• _TASK TO CARRY OUT_: Return each record exactly as it appears, so that nothing is dropped or altered.

• _SOURCE MATERIAL_:
-*-*-

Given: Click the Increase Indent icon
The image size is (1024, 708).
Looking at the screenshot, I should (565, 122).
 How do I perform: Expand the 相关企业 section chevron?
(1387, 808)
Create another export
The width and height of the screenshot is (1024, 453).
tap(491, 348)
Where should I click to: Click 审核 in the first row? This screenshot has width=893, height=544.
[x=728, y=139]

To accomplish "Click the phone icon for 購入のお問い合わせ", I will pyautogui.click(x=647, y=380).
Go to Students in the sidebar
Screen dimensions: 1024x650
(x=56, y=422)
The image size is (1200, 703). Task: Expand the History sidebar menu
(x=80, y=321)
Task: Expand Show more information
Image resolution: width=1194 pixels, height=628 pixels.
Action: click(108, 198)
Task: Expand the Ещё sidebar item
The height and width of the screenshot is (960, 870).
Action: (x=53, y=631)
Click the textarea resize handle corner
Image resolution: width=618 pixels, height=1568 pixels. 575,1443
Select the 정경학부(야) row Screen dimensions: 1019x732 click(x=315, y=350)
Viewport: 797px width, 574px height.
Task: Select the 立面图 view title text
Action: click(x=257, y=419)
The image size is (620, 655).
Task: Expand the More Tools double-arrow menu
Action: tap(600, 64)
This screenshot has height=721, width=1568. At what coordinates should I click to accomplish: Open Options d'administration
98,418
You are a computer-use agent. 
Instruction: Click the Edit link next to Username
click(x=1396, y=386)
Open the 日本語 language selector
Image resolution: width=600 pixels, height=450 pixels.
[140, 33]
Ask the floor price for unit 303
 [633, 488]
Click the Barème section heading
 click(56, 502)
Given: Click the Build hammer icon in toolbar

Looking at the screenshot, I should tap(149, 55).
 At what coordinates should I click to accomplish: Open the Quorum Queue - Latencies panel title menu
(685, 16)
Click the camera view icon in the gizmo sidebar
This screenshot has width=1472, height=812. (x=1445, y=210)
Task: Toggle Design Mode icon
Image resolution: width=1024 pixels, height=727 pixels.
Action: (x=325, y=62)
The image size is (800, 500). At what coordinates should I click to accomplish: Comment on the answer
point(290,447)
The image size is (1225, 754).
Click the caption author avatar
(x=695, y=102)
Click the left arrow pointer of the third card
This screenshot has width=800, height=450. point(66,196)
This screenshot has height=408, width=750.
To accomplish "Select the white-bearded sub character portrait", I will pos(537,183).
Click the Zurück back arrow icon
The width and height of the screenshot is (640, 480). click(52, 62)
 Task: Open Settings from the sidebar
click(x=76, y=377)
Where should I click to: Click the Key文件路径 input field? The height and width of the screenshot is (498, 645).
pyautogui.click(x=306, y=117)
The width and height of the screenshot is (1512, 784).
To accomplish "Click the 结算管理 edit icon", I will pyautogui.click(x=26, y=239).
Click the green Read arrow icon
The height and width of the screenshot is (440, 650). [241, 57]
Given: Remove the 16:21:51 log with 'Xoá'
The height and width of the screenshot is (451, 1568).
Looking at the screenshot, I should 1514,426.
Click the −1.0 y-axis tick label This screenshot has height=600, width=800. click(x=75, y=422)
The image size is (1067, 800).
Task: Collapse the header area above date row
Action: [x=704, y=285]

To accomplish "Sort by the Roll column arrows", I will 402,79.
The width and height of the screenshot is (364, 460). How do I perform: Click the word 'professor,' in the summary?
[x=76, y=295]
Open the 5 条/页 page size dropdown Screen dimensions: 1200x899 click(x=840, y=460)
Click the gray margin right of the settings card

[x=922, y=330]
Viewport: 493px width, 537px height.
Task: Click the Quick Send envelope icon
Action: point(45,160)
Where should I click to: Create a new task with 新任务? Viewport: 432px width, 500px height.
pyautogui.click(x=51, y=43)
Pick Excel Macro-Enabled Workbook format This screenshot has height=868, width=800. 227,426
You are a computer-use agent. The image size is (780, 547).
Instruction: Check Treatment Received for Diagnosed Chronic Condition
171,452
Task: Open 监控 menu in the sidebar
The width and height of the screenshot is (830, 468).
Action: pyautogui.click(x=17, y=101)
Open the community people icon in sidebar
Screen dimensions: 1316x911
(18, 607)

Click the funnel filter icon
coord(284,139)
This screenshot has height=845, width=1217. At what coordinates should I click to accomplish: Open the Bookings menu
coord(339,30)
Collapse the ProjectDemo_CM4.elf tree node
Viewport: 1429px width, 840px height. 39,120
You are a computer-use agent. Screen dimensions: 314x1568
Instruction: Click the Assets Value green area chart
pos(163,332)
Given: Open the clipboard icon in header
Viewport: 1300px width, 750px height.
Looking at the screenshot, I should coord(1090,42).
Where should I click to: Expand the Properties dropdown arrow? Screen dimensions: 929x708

-*-*-

• _SOLUTION TO THIS TASK_:
Given: Click the Increase Indent icon
The image size is (1024, 708).
Looking at the screenshot, I should (565, 122).
 How do I perform: Expand the 相关企业 section chevron?
(1387, 808)
Create another export
The width and height of the screenshot is (1024, 453).
tap(491, 348)
Where should I click to: Click 审核 in the first row? This screenshot has width=893, height=544.
[x=728, y=139]

To accomplish "Click the phone icon for 購入のお問い合わせ", I will pyautogui.click(x=647, y=380).
Go to Students in the sidebar
Screen dimensions: 1024x650
(x=56, y=422)
The image size is (1200, 703). Task: Expand the History sidebar menu
(x=80, y=321)
Task: Expand Show more information
Image resolution: width=1194 pixels, height=628 pixels.
Action: click(108, 198)
Task: Expand the Ещё sidebar item
The height and width of the screenshot is (960, 870).
Action: (x=53, y=631)
Click the textarea resize handle corner
Image resolution: width=618 pixels, height=1568 pixels. 575,1443
Select the 정경학부(야) row Screen dimensions: 1019x732 click(x=315, y=350)
Viewport: 797px width, 574px height.
Task: Select the 立面图 view title text
Action: click(x=257, y=419)
The image size is (620, 655).
Task: Expand the More Tools double-arrow menu
Action: tap(600, 64)
This screenshot has height=721, width=1568. At what coordinates should I click to accomplish: Open Options d'administration
98,418
You are a computer-use agent. 
Instruction: Click the Edit link next to Username
click(x=1396, y=386)
Open the 日本語 language selector
Image resolution: width=600 pixels, height=450 pixels.
[140, 33]
Ask the floor price for unit 303
 [633, 488]
Click the Barème section heading
 click(56, 502)
Given: Click the Build hammer icon in toolbar

Looking at the screenshot, I should tap(149, 55).
 At what coordinates should I click to accomplish: Open the Quorum Queue - Latencies panel title menu
(685, 16)
Click the camera view icon in the gizmo sidebar
This screenshot has width=1472, height=812. (x=1445, y=210)
Task: Toggle Design Mode icon
Image resolution: width=1024 pixels, height=727 pixels.
Action: (x=325, y=62)
The image size is (800, 500). At what coordinates should I click to accomplish: Comment on the answer
point(290,447)
The image size is (1225, 754).
Click the caption author avatar
(x=695, y=102)
Click the left arrow pointer of the third card
This screenshot has width=800, height=450. point(66,196)
This screenshot has height=408, width=750.
To accomplish "Select the white-bearded sub character portrait", I will pos(537,183).
Click the Zurück back arrow icon
The width and height of the screenshot is (640, 480). click(52, 62)
 Task: Open Settings from the sidebar
click(x=76, y=377)
Where should I click to: Click the Key文件路径 input field? The height and width of the screenshot is (498, 645).
pyautogui.click(x=306, y=117)
The width and height of the screenshot is (1512, 784).
To accomplish "Click the 结算管理 edit icon", I will pyautogui.click(x=26, y=239).
Click the green Read arrow icon
The height and width of the screenshot is (440, 650). [241, 57]
Given: Remove the 16:21:51 log with 'Xoá'
The height and width of the screenshot is (451, 1568).
Looking at the screenshot, I should 1514,426.
Click the −1.0 y-axis tick label This screenshot has height=600, width=800. click(x=75, y=422)
The image size is (1067, 800).
Task: Collapse the header area above date row
Action: [x=704, y=285]

To accomplish "Sort by the Roll column arrows", I will 402,79.
The width and height of the screenshot is (364, 460). How do I perform: Click the word 'professor,' in the summary?
[x=76, y=295]
Open the 5 条/页 page size dropdown Screen dimensions: 1200x899 click(x=840, y=460)
Click the gray margin right of the settings card

[x=922, y=330]
Viewport: 493px width, 537px height.
Task: Click the Quick Send envelope icon
Action: point(45,160)
Where should I click to: Create a new task with 新任务? Viewport: 432px width, 500px height.
pyautogui.click(x=51, y=43)
Pick Excel Macro-Enabled Workbook format This screenshot has height=868, width=800. 227,426
You are a computer-use agent. The image size is (780, 547).
Instruction: Check Treatment Received for Diagnosed Chronic Condition
171,452
Task: Open 监控 menu in the sidebar
The width and height of the screenshot is (830, 468).
Action: pyautogui.click(x=17, y=101)
Open the community people icon in sidebar
Screen dimensions: 1316x911
(18, 607)

Click the funnel filter icon
coord(284,139)
This screenshot has height=845, width=1217. At what coordinates should I click to accomplish: Open the Bookings menu
coord(339,30)
Collapse the ProjectDemo_CM4.elf tree node
Viewport: 1429px width, 840px height. 39,120
You are a computer-use agent. Screen dimensions: 314x1568
Instruction: Click the Assets Value green area chart
pos(163,332)
Given: Open the clipboard icon in header
Viewport: 1300px width, 750px height.
Looking at the screenshot, I should coord(1090,42).
Where should I click to: Expand the Properties dropdown arrow? Screen dimensions: 929x708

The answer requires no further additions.